Patients with the genetic deletion on chromosome 1 have a median survival in certain cases of about 10 years and respond particularly well to chemotherapy given immediately after surgery. Patients with the deletion have slower-growing tumors and show a better response to chemotherapy; whereas, those without the deletion have relatively faster-growing tumors and are less responsive to chemotherapy, so radiation therapy is required sooner. "Given the expected increase in the life-span of patients with this deletion, there is no need to give radiation therapy early in their treatment," explains O'Rourke.
The deletion can only be detected by genetic analysis. "Under the microscope these tumors can look identical, so there's no way of knowing the difference unless a genetic analysis is performed," explains O'Rourke.

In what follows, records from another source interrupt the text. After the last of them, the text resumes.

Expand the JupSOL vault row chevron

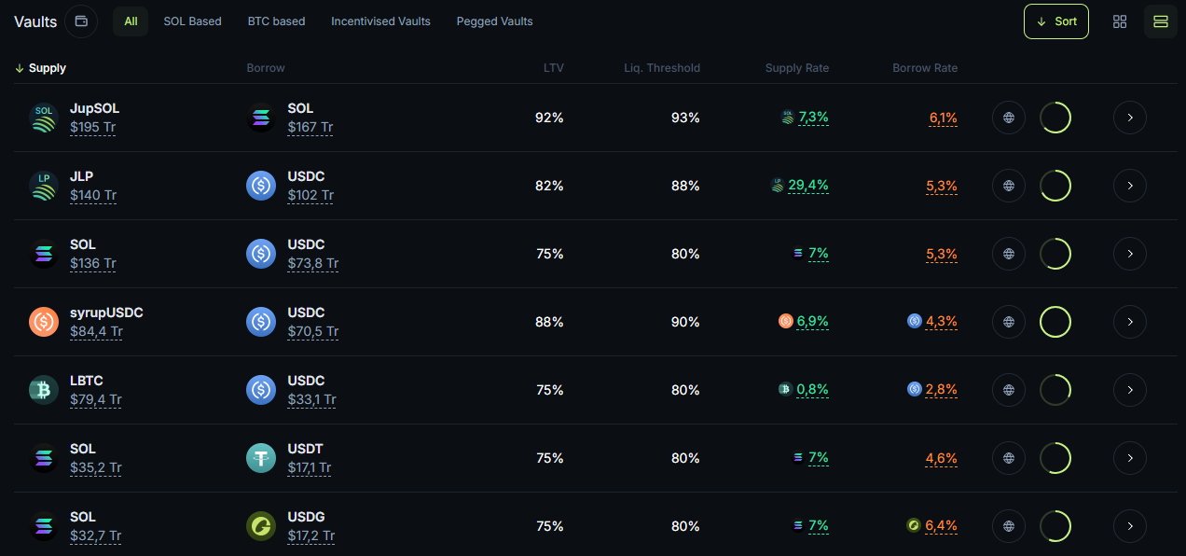point(1129,118)
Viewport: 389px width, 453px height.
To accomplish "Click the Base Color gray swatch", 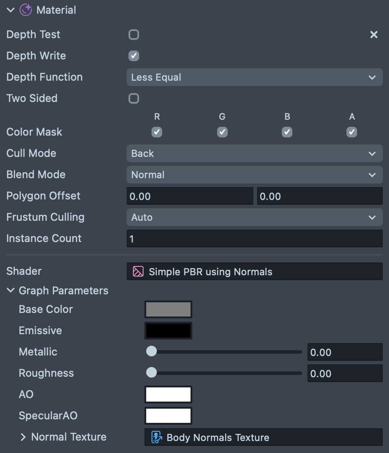I will tap(168, 309).
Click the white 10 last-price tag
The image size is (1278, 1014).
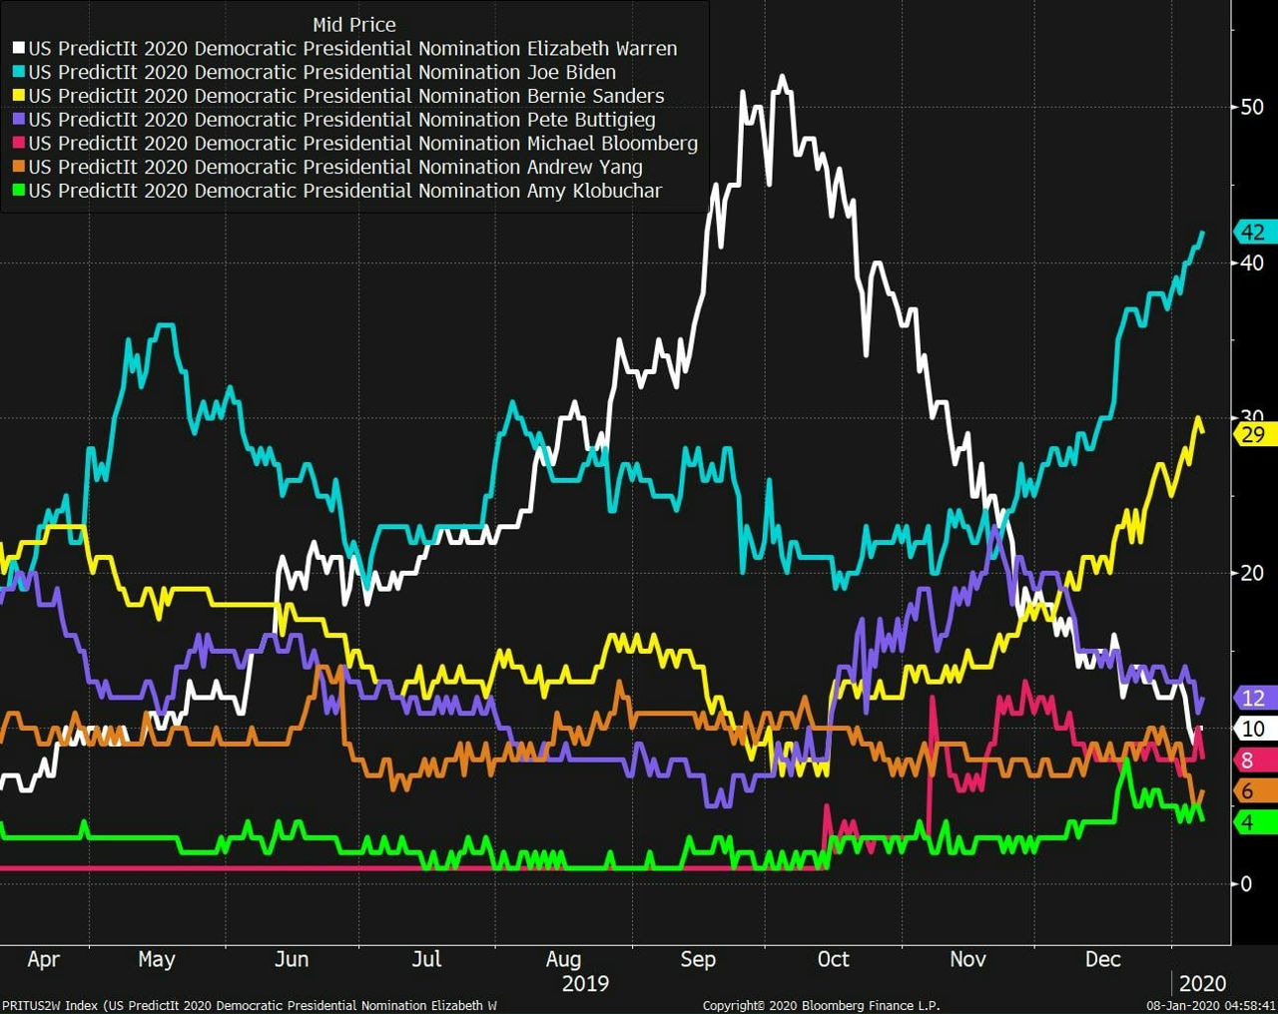click(1253, 729)
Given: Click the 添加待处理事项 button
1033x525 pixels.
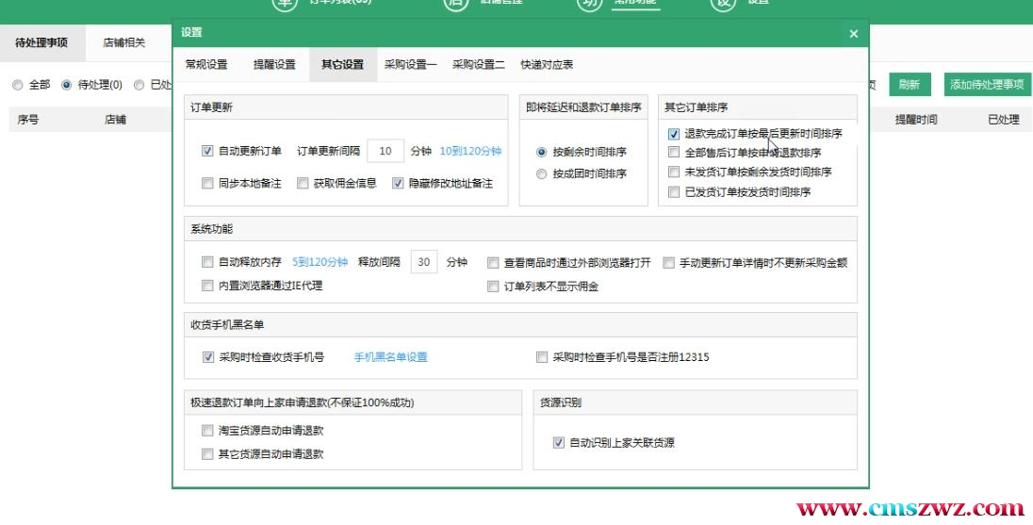Looking at the screenshot, I should [x=987, y=85].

Having the ability to provide such genetic testing to determine treatment is of benefit to patients. "The idea of using a genetic test to predict prognosis and select therapy, thereby deferring potentially deleterious treatment is tremendously attractive," says O'Rourke. "Penn's genetic testing is done in-house, so patients don't have to wait for the results." Further, there is no cost to the patient at this point since the tests are performed by the Neuro-oncology Program and supported by the Abramson Cancer Center at Penn. In addition, there is no requirement for additional blood samples, so results will be given more quickly with no need for follow-up visits.
Penn colleagues J. Carl Oberholtzer, MD, PhD, Department of Neuropathology and Myrna Rosenfeld, MD, PhD, Department of Neurology and Director of the Division of Neuro-oncology as well as Jaclyn Biegel, PhD, Director of Cytogenetics, Children's Hospital of Philadelphia, collaborated with O'Rourke on developing the genetic testing program. Dr. Biegel's laboratory performs the genetic test and has significant experience with genetic testing of brain tumors.
O'Rourke is also Director of the Human Brain Tumor Tissue Bank at Penn, one of only a few such dedicated banks in the United States. Tissue banks allow for the direct evaluation of human tumors and are one of the best ways to advance treatment options for gliomas and other human cancers. O'Rourke's basic research interests include finding new treatments for gliomas based on genetic alterations detected in tumors. He is currently investigating a variant of the epidermal growth factor receptor that is present in many primary glioblastomas to better understand the development of malignancy in the brain and how it relates to cancer cell division, survival, and movement.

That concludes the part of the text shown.